Kevin Lynch is a 35-year-old computer programmer from Toronto who started his blog, closetcooking.com (Cooking in a Closet-Sized Kitchen) in 2006. Before that he had no interest in cooking. He hadn't cooked as a child and when he was on his own, home cooking "was mostly frozen pizzas and Kraft Dinner."
But in 2006 he went to Japan and was very taken with the food. He realized how "boring" his own meals were. When he came home, he went online to find recipes for some of the dishes he had eaten.
"I came across some food blogs and found it really amazing that average everyday people were making recipes and taking these amazing photos that really got you into it and publishing it on the web." He started his own blog almost immediately.
In the beginning, he would search out several recipes for a certain dish and pull out the elements he liked best to create his own.
"But more frequently these days," says the man who is a totally self-taught cook, "I'm coming up with my own recipes" and sharing them with about 400,000 visitors a month (almost five million a year) on his website.

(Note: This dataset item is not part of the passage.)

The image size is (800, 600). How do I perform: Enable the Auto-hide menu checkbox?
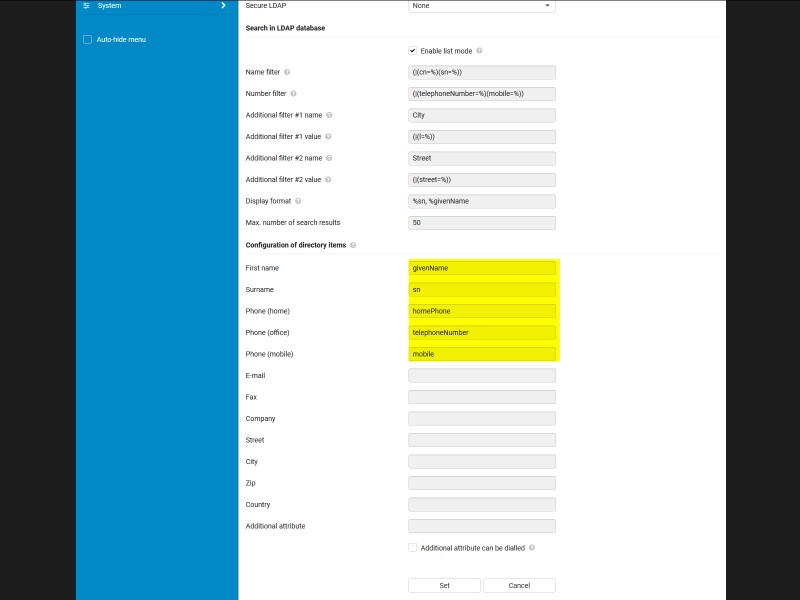point(87,40)
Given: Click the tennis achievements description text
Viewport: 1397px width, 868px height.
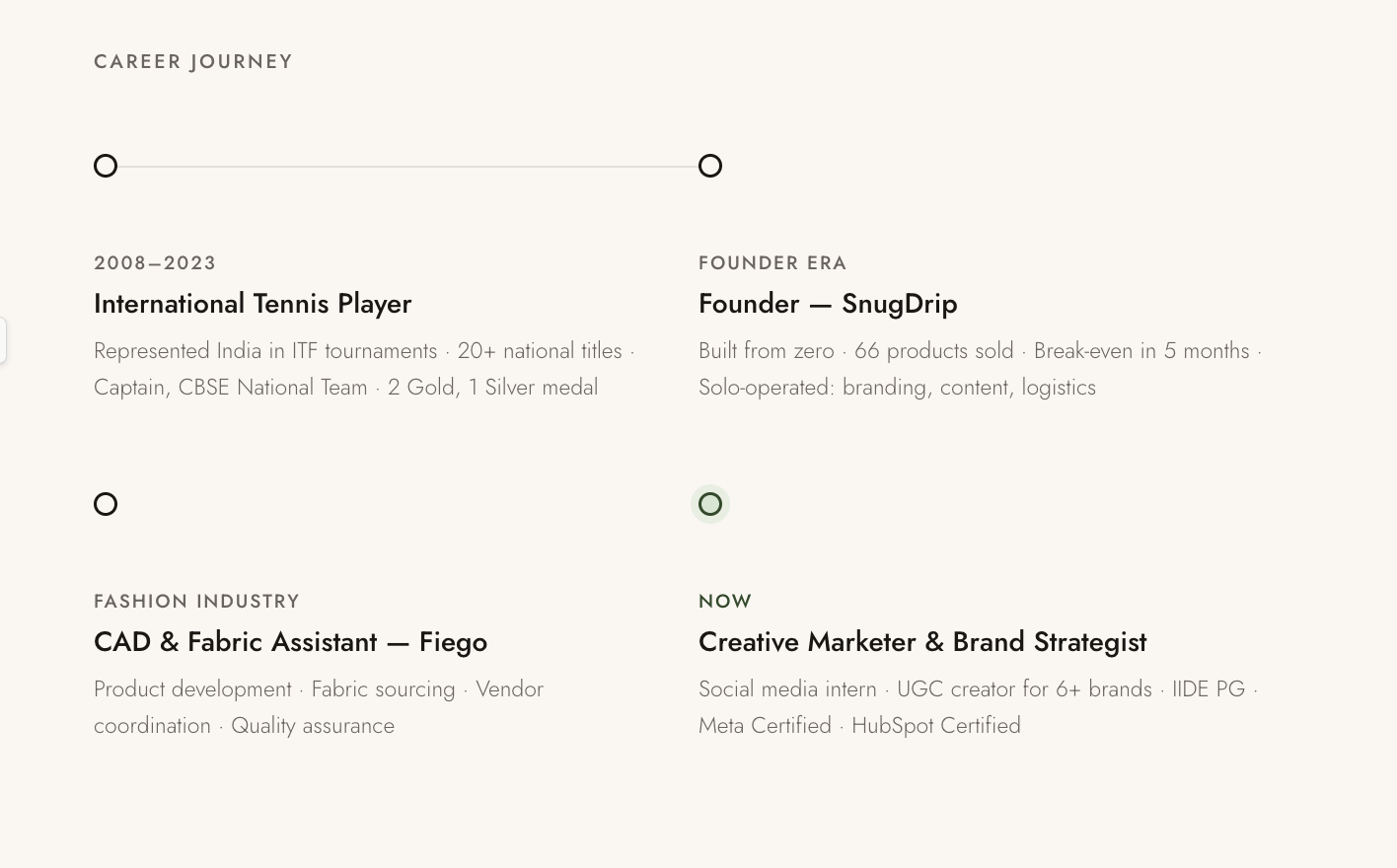Looking at the screenshot, I should (x=364, y=369).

He doesn't have a specialty and his recipes cover everything from appetizers, soups and entrees to drinks and desserts. But he does admit to an obsession with grilled cheese sandwiches, experimenting with different breads and cheeses and additions such as salsa or jam. Some of his recipes are family-sized, some more suitable for one or two. And like Lugonja, he does his own photography, another interest he hadn't developed before he started blogging.
To read some of the innumerable food blogs out there, type "food blog" into a search engine. On their websites, Lugonja and Lynch both list and have links to other food blogs they read. For those who would like to start a blog, all the information you need is on the Internet and you can also hire firms to set up a website.